Le frequenze radio, e la rete telematica, per far si che i racconti nati nel mediacenter arrivassero alle orecchie di tutti.

Nuove tecnologie: emozioni senza confini. Un'attivista di Indymedia Italia piange a dirotto al meeting genovese di fine 2004. E' appena intervenuto, in assemblea, un signore di mezza etá, che dice di essere passato per testimoniare personalmente la propria solidarietá all'IMC, dopo il sequestro dei server. Il signore spiega che legge spesso il sito IMC. Cita come esempio di informazione altra di qualitá, efficace, e ben fatta, le corrispondenze audio pubblicate dalla Bolivia. L'attivista in questione é la persona che ha realizzato quei servizi, durante un proprio viaggio, mesi prima. Non trattiene l'emozione.

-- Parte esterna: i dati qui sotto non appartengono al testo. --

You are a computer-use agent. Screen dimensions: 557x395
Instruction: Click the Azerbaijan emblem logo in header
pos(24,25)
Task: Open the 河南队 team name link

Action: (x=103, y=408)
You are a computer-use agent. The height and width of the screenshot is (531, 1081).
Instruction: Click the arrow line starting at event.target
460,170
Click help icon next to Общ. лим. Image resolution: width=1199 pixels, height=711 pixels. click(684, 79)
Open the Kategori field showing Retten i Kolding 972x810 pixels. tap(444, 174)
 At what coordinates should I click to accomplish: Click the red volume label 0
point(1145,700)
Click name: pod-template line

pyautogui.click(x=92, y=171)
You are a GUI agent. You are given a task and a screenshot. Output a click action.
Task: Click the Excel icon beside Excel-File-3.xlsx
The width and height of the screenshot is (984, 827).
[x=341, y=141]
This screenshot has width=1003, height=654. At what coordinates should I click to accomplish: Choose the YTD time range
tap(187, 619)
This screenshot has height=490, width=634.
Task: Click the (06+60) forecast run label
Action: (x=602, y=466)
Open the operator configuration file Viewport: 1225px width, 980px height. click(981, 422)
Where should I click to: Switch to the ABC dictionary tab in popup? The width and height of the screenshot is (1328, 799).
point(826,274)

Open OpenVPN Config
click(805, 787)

Una sensazione simile é raccontata da Zambelli, il quale si dispiace di non aver registrato una telefonata (che comunque riporta a memoria nel suo testo16.8) ricevuta mentre lavorava in una radio comunitaria bolognese. La radio trasmette anche via internet, e il redattore riceve una chiamata, e la richiesta di una canzone napoletana, ...dal Canada. L'ascoltatore é un emigrato italiano.

Questi esempi ci parlano di quello che é senza dubbio un ulteriore valore aggiunto delle esperienze mediattive (indipendenti, nel nostro caso). Il piacere, la gratificazione, l'arricchimento, anche emotivo, per chi vi prende parte.

Ogni attivista, e ogni pseudo-intellettuale proto-attivista (leggi: chi scrive), ha i propri aneddoti. Mi piace ricordare l'anziano signore che regaló dei manuali di informatica (introduzione al C++, e al Fortan) al circolab16.9. Lo incontrai per strada qualche mese dopo. Mi disse che non condivideva tutto quanto facevamo (in particolare non apprezzava la musica hardcore) ma in compenso ci era grato, perché dimostravamo coraggio, e libertá. Rimpiangeva, di non avere fatto, da giovane, qualcosa di simile. La causa, mi disse: 'viltá, e conformismo borghese'.